Jetty 9.3.8.v20160314
running on AWS EC2 Linux machine with Java 1.8.0_51
has two virtual hosts defined under two different contexts - webapps/app1
and webapps/app2
with an empty webapps/ROOT
directory.
Each web context has its own SSL connector with proper keystore assigned, of two different domain names, let's say www.example1.com
and www.example2.com
.
The problem is that each SSL connector has to use a different port, so first app would have port 443
but the second use 444
, which is not the default port for HTTPS calls.

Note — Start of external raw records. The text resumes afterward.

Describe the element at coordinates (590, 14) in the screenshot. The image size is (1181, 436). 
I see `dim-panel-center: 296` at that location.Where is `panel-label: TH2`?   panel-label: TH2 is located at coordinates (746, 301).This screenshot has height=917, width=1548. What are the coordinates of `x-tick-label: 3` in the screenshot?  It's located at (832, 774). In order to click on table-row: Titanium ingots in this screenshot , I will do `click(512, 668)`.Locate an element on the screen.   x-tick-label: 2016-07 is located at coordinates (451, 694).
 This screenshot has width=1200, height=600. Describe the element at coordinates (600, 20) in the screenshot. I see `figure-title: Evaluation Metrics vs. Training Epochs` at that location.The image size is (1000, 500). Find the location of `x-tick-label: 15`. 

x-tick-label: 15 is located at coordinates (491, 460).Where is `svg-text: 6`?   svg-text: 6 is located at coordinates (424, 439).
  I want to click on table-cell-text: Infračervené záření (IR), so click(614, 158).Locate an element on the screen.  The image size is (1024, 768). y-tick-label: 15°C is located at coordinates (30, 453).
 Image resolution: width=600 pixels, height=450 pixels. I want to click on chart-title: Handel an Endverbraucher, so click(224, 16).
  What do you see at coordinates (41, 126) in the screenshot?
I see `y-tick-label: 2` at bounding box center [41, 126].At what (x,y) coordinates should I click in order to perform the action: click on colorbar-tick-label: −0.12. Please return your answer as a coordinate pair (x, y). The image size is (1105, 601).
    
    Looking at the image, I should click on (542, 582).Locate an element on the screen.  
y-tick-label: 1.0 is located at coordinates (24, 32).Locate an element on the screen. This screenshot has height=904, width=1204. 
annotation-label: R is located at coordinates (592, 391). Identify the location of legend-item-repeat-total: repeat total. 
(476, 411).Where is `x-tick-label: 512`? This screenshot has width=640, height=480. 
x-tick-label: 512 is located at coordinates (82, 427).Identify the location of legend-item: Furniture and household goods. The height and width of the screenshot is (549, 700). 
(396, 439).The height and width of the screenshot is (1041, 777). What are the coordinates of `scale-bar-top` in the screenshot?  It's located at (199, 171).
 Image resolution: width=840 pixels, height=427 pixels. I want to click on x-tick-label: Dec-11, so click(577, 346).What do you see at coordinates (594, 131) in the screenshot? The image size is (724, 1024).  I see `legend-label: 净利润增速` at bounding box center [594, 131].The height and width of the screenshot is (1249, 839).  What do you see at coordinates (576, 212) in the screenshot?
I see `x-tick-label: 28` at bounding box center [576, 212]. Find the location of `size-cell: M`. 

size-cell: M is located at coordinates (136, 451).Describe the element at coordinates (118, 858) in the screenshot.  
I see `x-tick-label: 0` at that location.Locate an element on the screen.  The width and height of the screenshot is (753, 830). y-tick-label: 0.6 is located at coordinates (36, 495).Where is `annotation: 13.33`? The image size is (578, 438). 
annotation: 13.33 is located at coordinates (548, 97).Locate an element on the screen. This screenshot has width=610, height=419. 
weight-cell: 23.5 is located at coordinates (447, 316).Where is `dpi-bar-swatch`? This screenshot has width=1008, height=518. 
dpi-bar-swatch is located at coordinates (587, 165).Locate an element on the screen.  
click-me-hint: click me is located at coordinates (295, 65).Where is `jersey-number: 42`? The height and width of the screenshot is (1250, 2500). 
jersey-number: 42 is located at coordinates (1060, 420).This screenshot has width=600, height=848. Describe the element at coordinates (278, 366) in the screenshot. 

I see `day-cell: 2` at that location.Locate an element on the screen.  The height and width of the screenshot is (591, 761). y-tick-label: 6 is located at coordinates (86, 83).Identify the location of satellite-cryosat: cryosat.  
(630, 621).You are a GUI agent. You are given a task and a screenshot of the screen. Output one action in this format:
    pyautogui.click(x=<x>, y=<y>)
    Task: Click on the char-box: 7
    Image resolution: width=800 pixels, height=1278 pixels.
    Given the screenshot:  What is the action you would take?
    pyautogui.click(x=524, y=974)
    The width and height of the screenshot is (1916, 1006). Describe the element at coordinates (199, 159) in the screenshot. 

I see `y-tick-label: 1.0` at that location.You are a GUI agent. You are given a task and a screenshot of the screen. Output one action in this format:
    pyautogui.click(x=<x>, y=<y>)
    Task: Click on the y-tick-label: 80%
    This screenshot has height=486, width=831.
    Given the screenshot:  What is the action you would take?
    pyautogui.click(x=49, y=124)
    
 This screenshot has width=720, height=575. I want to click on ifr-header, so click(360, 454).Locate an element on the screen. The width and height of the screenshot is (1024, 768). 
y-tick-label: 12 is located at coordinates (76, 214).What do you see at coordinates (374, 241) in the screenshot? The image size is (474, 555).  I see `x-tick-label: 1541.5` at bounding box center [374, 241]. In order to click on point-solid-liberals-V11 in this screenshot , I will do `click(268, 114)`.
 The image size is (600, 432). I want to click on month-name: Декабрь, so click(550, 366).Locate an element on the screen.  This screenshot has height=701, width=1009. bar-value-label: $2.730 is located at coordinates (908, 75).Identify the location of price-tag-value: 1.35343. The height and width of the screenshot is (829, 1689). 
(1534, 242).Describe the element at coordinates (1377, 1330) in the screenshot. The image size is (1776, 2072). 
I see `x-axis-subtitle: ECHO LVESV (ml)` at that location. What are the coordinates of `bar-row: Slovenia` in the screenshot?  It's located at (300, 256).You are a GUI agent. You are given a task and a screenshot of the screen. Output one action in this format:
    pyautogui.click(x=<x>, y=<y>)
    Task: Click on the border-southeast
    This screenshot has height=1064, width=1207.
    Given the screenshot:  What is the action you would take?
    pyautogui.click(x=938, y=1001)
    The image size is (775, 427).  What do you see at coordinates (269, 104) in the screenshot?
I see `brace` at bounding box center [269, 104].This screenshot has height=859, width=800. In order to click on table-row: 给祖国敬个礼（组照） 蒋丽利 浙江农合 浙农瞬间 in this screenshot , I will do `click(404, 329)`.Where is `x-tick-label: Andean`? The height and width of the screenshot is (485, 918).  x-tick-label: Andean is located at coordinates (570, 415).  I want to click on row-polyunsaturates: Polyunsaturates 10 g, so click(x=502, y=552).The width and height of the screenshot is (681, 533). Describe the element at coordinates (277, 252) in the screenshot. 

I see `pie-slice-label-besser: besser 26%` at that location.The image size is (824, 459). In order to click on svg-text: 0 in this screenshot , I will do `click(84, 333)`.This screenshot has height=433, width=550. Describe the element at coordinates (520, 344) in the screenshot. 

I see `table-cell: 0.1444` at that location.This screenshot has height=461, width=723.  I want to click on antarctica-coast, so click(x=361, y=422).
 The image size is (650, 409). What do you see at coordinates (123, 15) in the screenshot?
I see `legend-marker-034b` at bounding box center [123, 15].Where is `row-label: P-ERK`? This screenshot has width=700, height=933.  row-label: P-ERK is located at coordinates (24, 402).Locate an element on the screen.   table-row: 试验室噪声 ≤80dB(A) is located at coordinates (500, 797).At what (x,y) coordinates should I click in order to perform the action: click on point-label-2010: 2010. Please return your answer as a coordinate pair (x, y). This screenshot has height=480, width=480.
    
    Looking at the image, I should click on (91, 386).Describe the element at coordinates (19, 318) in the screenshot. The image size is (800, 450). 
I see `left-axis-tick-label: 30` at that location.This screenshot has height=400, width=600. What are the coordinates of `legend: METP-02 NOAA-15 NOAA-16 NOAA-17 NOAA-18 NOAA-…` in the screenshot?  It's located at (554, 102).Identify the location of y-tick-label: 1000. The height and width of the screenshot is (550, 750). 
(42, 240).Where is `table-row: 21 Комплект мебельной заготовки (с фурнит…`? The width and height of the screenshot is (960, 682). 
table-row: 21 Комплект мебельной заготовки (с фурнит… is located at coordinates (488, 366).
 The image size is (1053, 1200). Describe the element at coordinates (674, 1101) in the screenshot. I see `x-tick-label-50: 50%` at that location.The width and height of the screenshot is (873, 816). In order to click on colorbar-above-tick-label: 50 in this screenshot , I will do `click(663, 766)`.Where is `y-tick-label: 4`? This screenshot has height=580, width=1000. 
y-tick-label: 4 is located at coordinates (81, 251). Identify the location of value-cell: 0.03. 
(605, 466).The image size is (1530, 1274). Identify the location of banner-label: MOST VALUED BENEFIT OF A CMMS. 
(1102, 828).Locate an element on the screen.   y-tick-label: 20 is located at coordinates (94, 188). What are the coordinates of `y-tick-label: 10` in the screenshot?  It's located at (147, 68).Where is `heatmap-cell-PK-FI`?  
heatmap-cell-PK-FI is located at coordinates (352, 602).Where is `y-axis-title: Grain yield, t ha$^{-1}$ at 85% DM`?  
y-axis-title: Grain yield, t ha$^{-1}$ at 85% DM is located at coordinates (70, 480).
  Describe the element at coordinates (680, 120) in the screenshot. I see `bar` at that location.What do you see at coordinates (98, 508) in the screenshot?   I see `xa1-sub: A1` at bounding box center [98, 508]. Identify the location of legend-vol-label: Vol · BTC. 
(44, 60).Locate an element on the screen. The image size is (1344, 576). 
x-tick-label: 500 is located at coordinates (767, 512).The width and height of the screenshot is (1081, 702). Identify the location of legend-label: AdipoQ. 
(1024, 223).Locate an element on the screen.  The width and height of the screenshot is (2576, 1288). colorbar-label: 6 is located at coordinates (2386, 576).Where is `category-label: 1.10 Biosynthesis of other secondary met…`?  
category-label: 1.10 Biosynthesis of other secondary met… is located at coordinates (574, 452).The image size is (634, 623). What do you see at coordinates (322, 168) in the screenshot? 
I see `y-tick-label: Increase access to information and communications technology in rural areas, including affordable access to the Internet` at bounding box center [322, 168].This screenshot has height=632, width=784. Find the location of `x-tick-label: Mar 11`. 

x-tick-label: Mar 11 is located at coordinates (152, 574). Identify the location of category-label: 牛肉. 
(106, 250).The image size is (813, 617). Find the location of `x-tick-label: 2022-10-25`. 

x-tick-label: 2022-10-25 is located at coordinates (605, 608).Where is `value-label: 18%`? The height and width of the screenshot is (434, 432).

Now, app2's clients would have to use https://www.example2.com:444
which is not pretty.
Is there some workaround to omit the :444
part?
Maybe it is possible to define a something on WebAppContext.xml to forward calls to port 444
, or maybe in the DNS zone file?
Perhaps this can be done on the Linux level, using iptables
?
Content of webapps/appX.xml
-
<?xml version="1.0" encoding="ISO-8859-1"?>
<!DOCTYPE Configure PUBLIC "-//Mort Bay Consulting//DTD Configure//EN" "http://jetty.mortbay.org/configure.dtd">
<Configure class="org.eclipse.jetty.webapp.WebAppContext">
<Set name="contextPath">/</Set>
<Set name="war">
<SystemProperty name="jetty.home" default="."/>/webapps/appX
</Set>
<Set name="virtualHosts">
<Array type="java.lang.String">
<Item>www.exampleX.com</Item>
</Array>
</Set>
<!-- by Code Range -->
<Get name="errorHandler">
<Call name="addErrorPage">
<Arg type="int">400</Arg>
<Arg type="int">599</Arg>
<Arg type="String">/</Arg>
</Call>
</Get>
</Configure>
Contents of etc/jetty-ssl.xml
-
<Configure id="Server" class="org.eclipse.jetty.server.Server">
...
<Call name="addConnector">
<Arg>
<New id="sslConnector2" class="org.eclipse.jetty.server.ServerConnector">
<Arg name="server"><Ref refid="Server" /></Arg>
<Arg name="acceptors" type="int"><Property name="jetty.ssl.acceptors" deprecated="ssl.acceptors" default="-1"/></Arg>
<Arg name="selectors" type="int"><Property name="jetty.ssl.selectors" deprecated="ssl.selectors" default="-1"/></Arg>
<Arg name="factories">
<Array type="org.eclipse.jetty.server.ConnectionFactory">
</Array>
</Arg>
<Set name="host"><Property name="jetty.ssl.host" deprecated="jetty.host" /></Set>
<Set name="port">8444</Set>
<Set name="idleTimeout"><Property name="jetty.ssl.idleTimeout" deprecated="ssl.timeout" default="30000"/></Set>
<Set name="soLingerTime"><Property name="jetty.ssl.soLingerTime" deprecated="ssl.soLingerTime" default="-1"/></Set>
<Set name="acceptorPriorityDelta"><Property name="jetty.ssl.acceptorPriorityDelta" deprecated="ssl.acceptorPriorityDelta" default="0"/></Set>
<Set name="acceptQueueSize"><Property name="jetty.ssl.acceptQueueSize" deprecated="ssl.acceptQueueSize" default="0"/></Set>
</New>
</Arg>
</Call>
...
</Configure>
SSL connector is set to port 8444
and forwarded by iptables
from external port 444
-
sudo iptables -t nat -I PREROUTING -p tcp --dport 444 -j REDIRECT --to-port 8444
There is no workaround to omit the port. If you specify an HTTPS URL without a port, you are in fact implicitly specifying port 443.
I would suggest looking into placing an Nginx reverse proxy in front of your Jetty applications, and have it forward requests to the appropriate port based on the domain name being requested.